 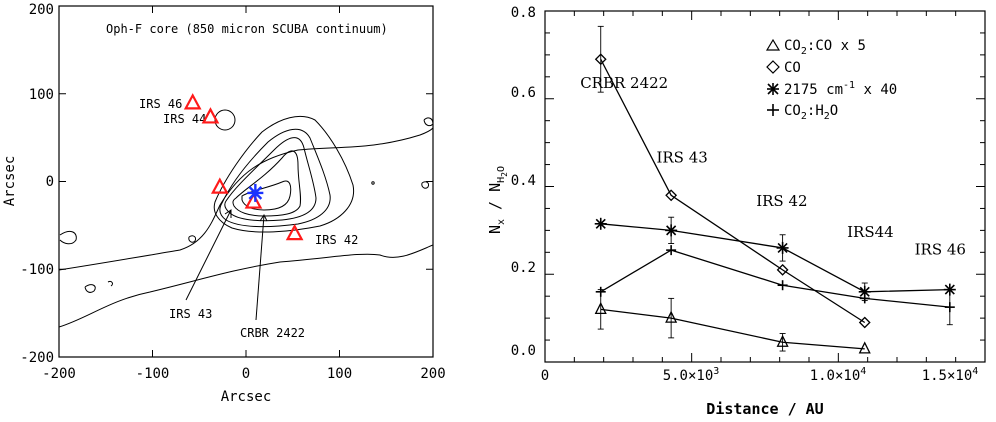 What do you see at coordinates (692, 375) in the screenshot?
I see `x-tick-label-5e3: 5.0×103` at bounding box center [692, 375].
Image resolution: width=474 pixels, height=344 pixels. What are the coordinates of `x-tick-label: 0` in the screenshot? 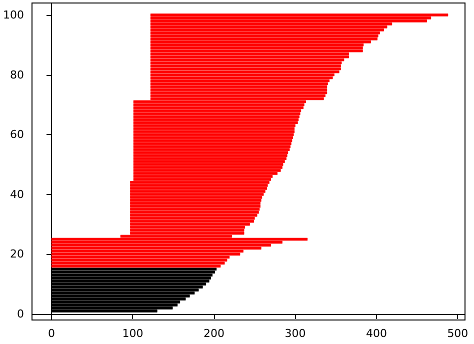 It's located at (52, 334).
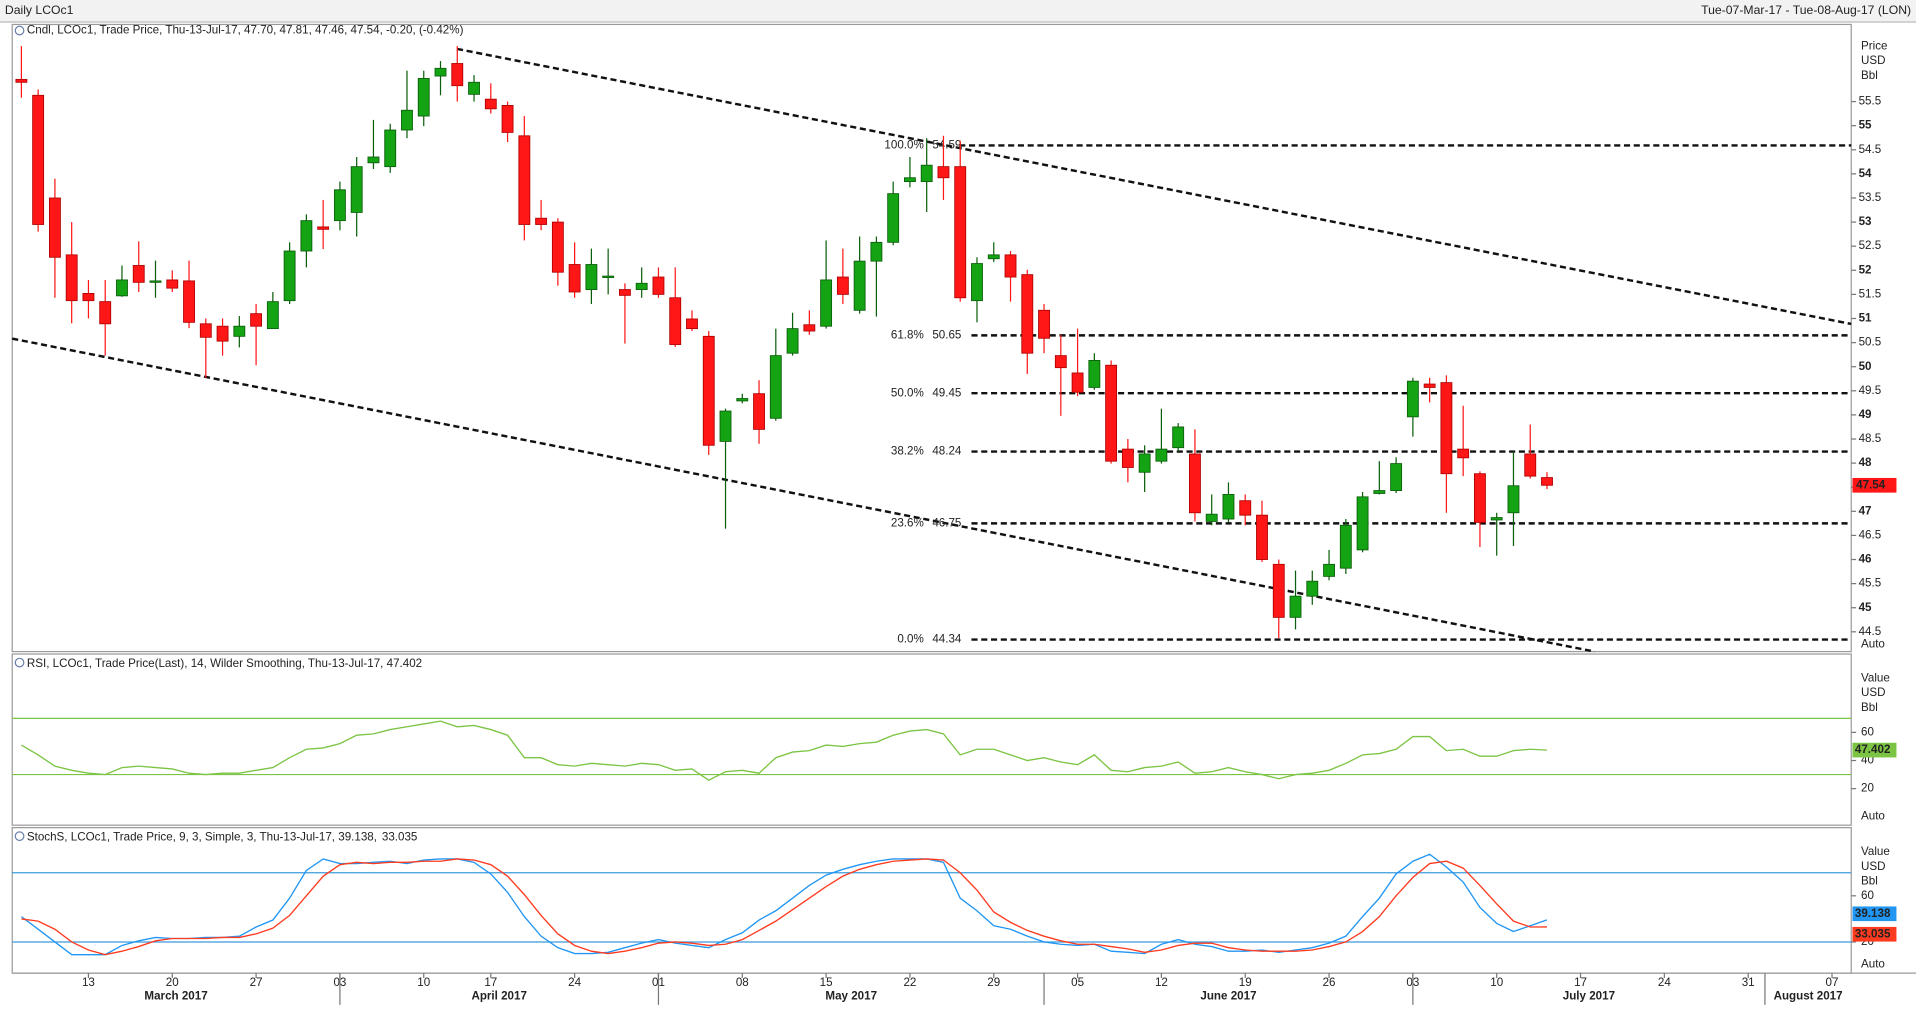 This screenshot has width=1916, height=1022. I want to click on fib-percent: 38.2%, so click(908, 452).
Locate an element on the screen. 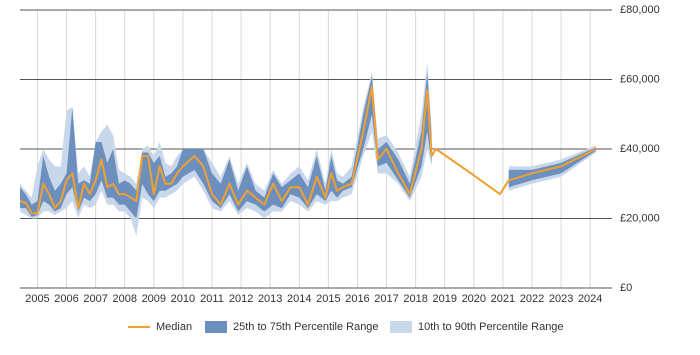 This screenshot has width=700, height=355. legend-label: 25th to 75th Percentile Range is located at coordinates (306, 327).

* * *

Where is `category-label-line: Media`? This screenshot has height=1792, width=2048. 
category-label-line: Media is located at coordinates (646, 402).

Activity:
Update the records from the line with "has height=1792, width=2048." to the line with "category-label-line: Media is" by replacing "screenshot" with "screen capture". Leave everything else as it is.

Solution to this task:
Where is `category-label-line: Media`? This screen capture has height=1792, width=2048. 
category-label-line: Media is located at coordinates (646, 402).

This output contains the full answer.